───── Task input ─────
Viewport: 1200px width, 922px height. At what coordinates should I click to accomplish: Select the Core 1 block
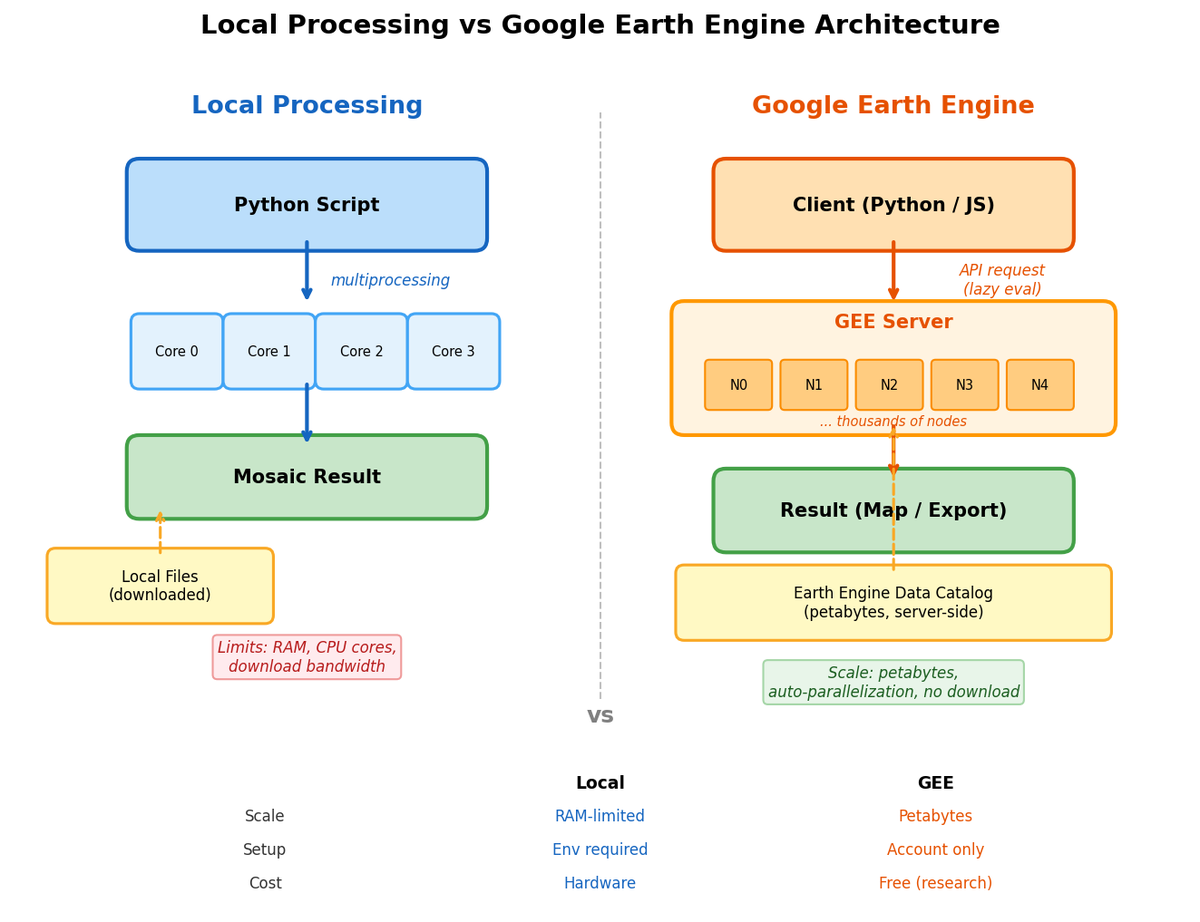(x=269, y=352)
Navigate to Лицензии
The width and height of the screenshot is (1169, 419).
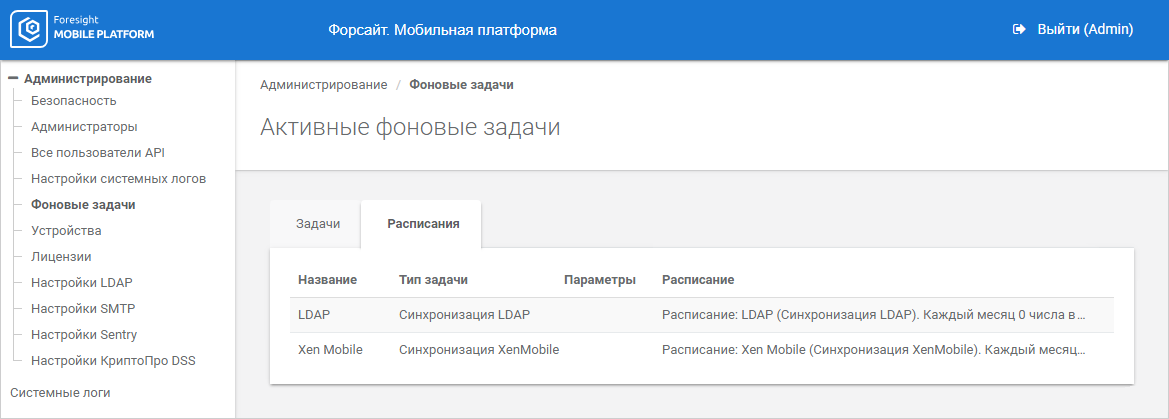point(61,257)
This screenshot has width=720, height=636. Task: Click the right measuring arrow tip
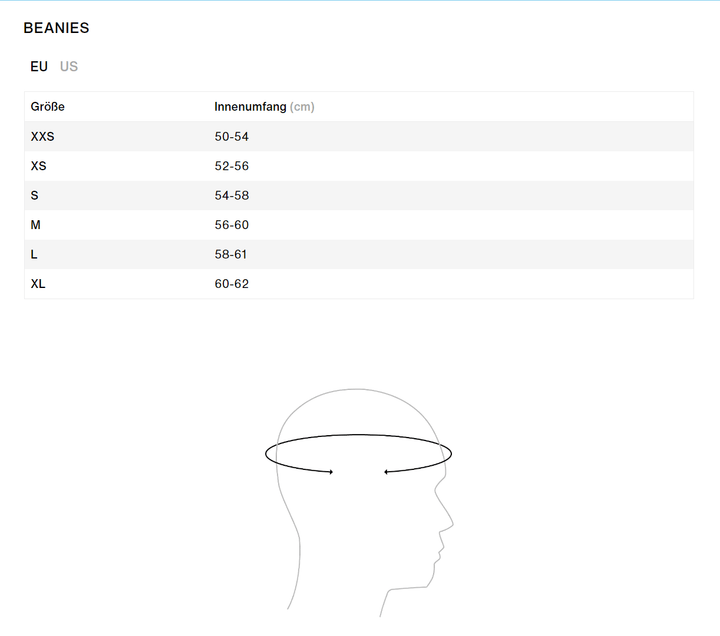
─────
_Task_: Except for the pictures, set down all of the records exactly as they are.

_Task solution_:
Viewport: 1200px width, 922px height. At what coordinates should I click to accomplish: Select the Core 1 block
(x=269, y=352)
Navigate to Лицензии
The width and height of the screenshot is (1169, 419).
point(61,257)
This screenshot has width=720, height=636. Task: Click the right measuring arrow tip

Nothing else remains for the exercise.